Task item:
The lines to transcribe begin with the one containing "Expand hidden system tray icons arrow" and end with the last line below; reproduce them exactly, without the pictures.
*** Supplied material ***
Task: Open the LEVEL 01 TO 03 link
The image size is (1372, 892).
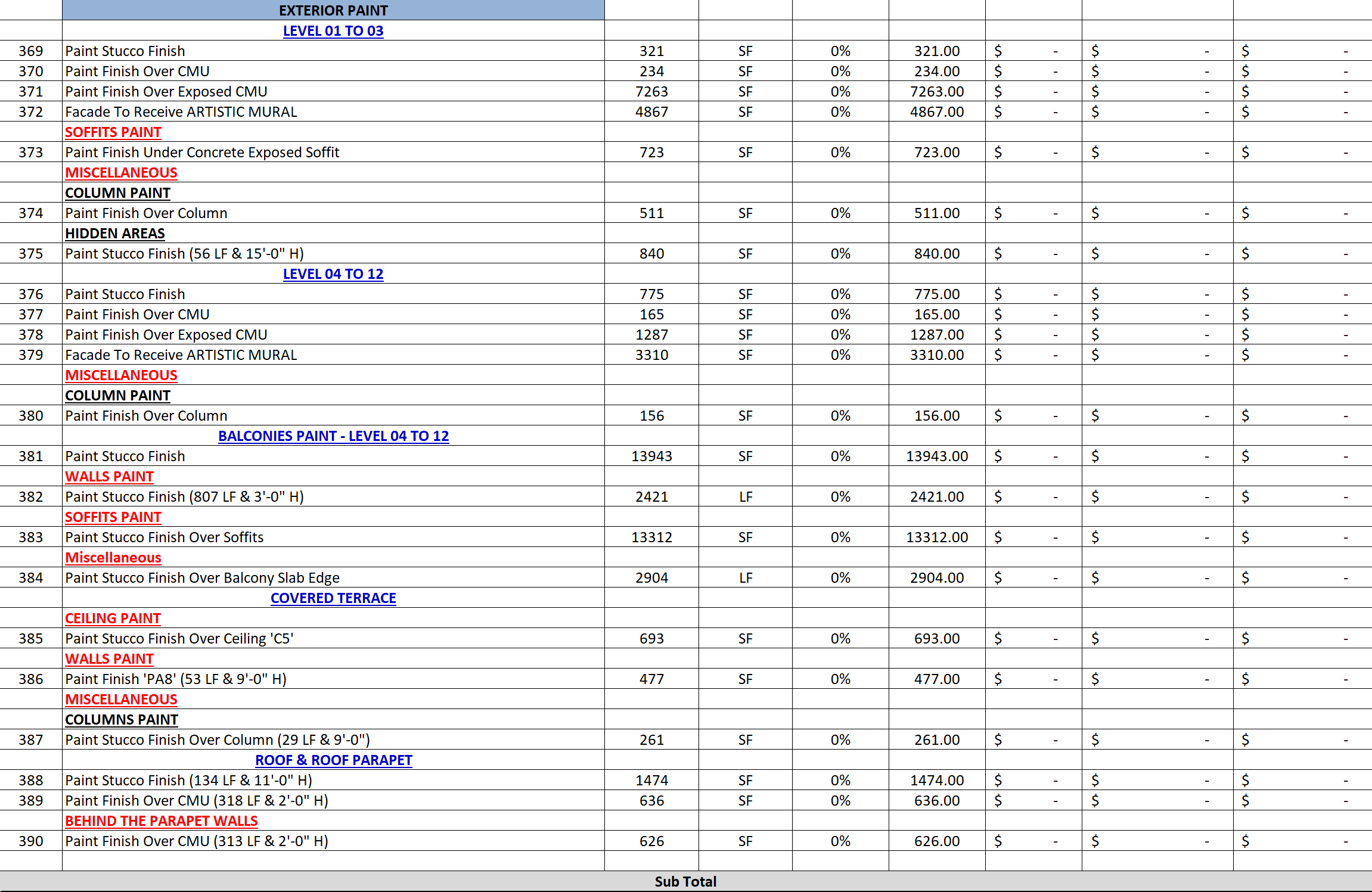Action: [333, 31]
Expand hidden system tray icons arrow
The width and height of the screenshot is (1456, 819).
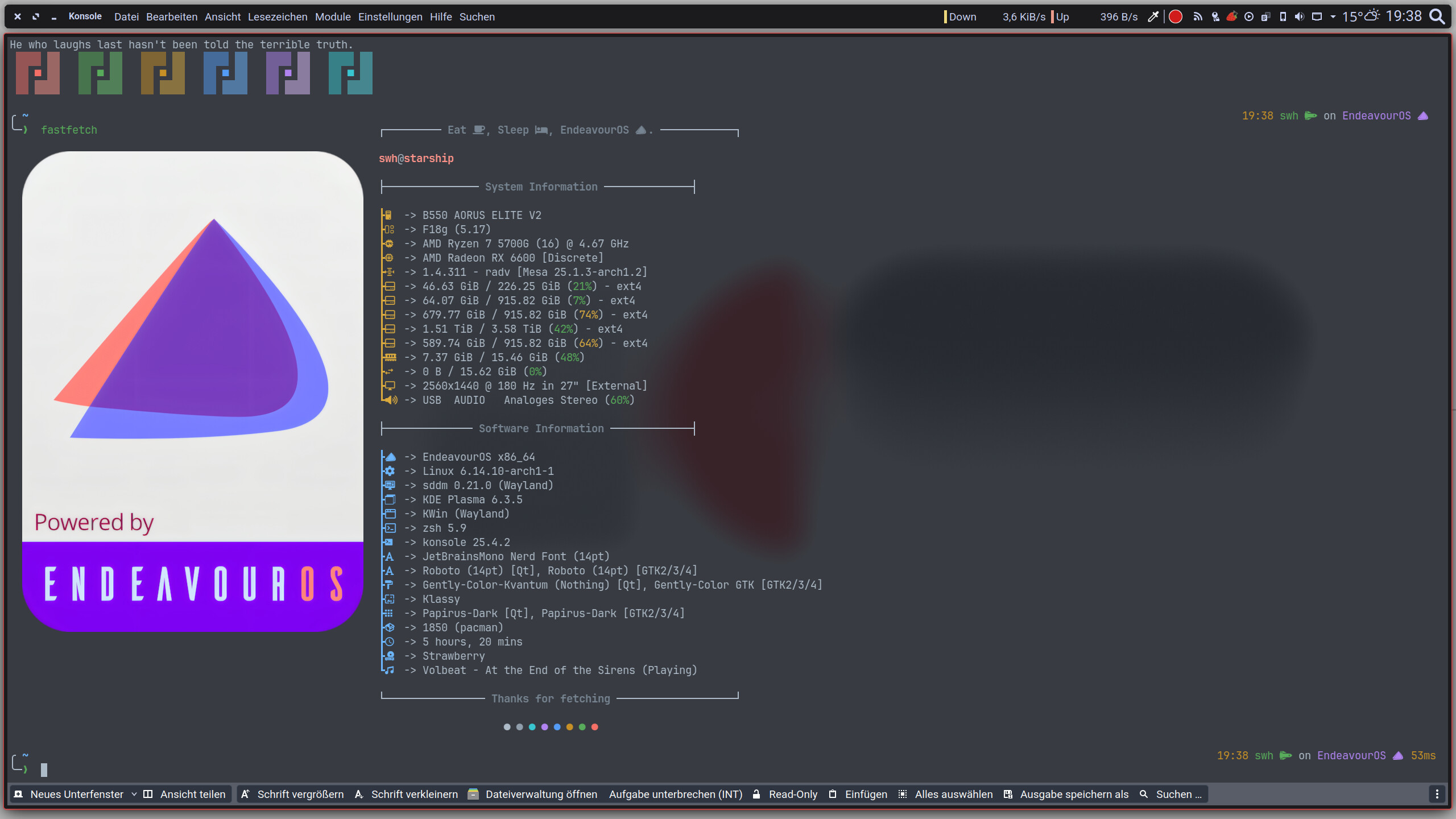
*** End of Supplied material ***
Answer for the task:
Expand hidden system tray icons arrow
The width and height of the screenshot is (1456, 819).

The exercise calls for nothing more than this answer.